The root cause isn't negligence. It's that model lifecycle management and governance operate on different timescales, in different tools, with different vocabularies, and usually in different parts of the org chart.

Data science teams work in experiment trackers, model registries, and CI/CD pipelines. Their workflow is built for iteration. A model isn't a finished product — it's a living artifact that improves over time. Retraining is part of the normal lifecycle. It happens on a schedule, or when triggered by performance thresholds, or when new data becomes available. The team tracks versions internally. They know which model is running.

Governance teams work in document management systems, risk registers, and compliance frameworks. Their workflow is built for assessment and documentation. A model, from their perspective, is an artifact to be evaluated at a point in time. The assessment captures the model's characteristics at that point. It doesn't automatically update when the model changes, because the governance team has no mechanism to detect that a change occurred.

These two workflows run in parallel. They don't intersect. The data science team doesn't think of retraining as a governance event. The governance team doesn't have visibility into the retraining pipeline. The gap between them grows silently with every retraining cycle.

What's actually at stake

This isn't an administrative inconvenience. It's a material governance failure.

If a model is retrained on expanded data that includes a demographic category that wasn't in the original training set, the fairness assessment may no longer be valid. If a model's architecture changes in a way that affects explainability, the transparency documentation may no longer be accurate. If a model's performance characteristics shift in a way that changes its error profile, the risk assessment may no longer reflect reality.
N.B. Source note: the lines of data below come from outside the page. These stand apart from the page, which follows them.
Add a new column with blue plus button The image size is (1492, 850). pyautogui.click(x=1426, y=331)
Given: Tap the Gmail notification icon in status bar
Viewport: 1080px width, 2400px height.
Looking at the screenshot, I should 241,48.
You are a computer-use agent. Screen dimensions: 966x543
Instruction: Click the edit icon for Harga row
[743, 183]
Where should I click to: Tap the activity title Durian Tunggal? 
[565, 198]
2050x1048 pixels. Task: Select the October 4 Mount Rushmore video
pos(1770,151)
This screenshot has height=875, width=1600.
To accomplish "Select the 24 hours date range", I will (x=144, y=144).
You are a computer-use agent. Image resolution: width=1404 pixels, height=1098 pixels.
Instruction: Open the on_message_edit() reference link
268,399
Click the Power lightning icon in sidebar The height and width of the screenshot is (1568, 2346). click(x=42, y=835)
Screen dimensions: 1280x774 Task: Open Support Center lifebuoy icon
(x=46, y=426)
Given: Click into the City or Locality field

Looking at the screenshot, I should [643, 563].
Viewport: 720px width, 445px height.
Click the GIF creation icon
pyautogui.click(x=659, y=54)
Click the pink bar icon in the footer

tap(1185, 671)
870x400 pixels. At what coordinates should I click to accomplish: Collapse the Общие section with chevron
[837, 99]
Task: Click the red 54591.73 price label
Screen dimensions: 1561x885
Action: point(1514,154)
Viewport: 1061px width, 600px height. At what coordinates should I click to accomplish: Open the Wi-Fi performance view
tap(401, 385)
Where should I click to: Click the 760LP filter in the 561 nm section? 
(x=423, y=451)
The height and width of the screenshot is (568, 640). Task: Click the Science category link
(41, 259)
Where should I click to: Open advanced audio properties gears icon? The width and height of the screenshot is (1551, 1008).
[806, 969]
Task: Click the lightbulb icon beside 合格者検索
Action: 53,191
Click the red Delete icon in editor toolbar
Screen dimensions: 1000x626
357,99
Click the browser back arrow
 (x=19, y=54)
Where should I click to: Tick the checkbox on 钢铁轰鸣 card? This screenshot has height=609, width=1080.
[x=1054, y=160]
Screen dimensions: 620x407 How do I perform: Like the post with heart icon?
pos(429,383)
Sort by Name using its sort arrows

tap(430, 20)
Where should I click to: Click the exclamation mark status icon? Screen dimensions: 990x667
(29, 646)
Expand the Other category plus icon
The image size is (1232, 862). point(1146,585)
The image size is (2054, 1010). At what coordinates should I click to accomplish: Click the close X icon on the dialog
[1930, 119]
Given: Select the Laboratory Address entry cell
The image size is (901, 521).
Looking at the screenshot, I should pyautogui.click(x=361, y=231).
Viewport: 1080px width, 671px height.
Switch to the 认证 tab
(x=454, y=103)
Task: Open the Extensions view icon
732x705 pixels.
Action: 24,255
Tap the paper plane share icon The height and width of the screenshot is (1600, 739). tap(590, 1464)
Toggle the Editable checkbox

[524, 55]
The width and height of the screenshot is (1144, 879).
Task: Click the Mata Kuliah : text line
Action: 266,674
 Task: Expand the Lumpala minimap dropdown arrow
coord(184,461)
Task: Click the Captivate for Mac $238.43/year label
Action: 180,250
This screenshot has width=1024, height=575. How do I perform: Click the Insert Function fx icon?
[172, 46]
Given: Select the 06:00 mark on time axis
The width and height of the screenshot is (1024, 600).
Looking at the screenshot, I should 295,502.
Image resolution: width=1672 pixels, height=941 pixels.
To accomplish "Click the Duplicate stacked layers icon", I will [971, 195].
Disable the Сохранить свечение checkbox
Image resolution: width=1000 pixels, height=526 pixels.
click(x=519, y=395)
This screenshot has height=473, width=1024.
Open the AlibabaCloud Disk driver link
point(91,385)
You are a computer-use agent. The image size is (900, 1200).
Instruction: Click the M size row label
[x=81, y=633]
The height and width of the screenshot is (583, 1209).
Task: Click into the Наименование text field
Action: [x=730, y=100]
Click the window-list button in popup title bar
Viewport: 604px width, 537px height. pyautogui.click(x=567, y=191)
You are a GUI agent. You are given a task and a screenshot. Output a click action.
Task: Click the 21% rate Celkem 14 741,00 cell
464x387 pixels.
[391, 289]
When a regulator asks to see your governance documentation for an AI system, they expect that documentation to describe the system that's running. If it describes a previous version — if you've been governing v1 while running v3 — you don't have a documentation problem. You have a governance gap. And you won't discover it until someone asks the question nobody thought to ask: is this still the same model?

Closing the gap

The fix is structural, not cultural. Telling data science teams to "remember to notify compliance" doesn't work. It relies on individual memory in a workflow designed for speed and iteration. The notification has to be automatic.

Model retraining needs to be a triggerable governance event. When a model is retrained and promoted to production, the governance pipeline should be notified the same way the deployment pipeline is notified. Not as a request. As a fact. The model changed. The documentation needs to be re-evaluated. The risk assessment may need to be updated.

This means connecting the model registry to the governance workflow. It means defining which changes constitute a material change that requires reassessment and which are minor updates that can be logged and reviewed periodically. It means treating model versioning as a governance input, not just a technical implementation detail.

The organizations that get this right treat retraining as a lifecycle event with governance implications. The organizations that don't are governing systems that no longer exist, and they won't know it until someone asks the right question at the wrong time.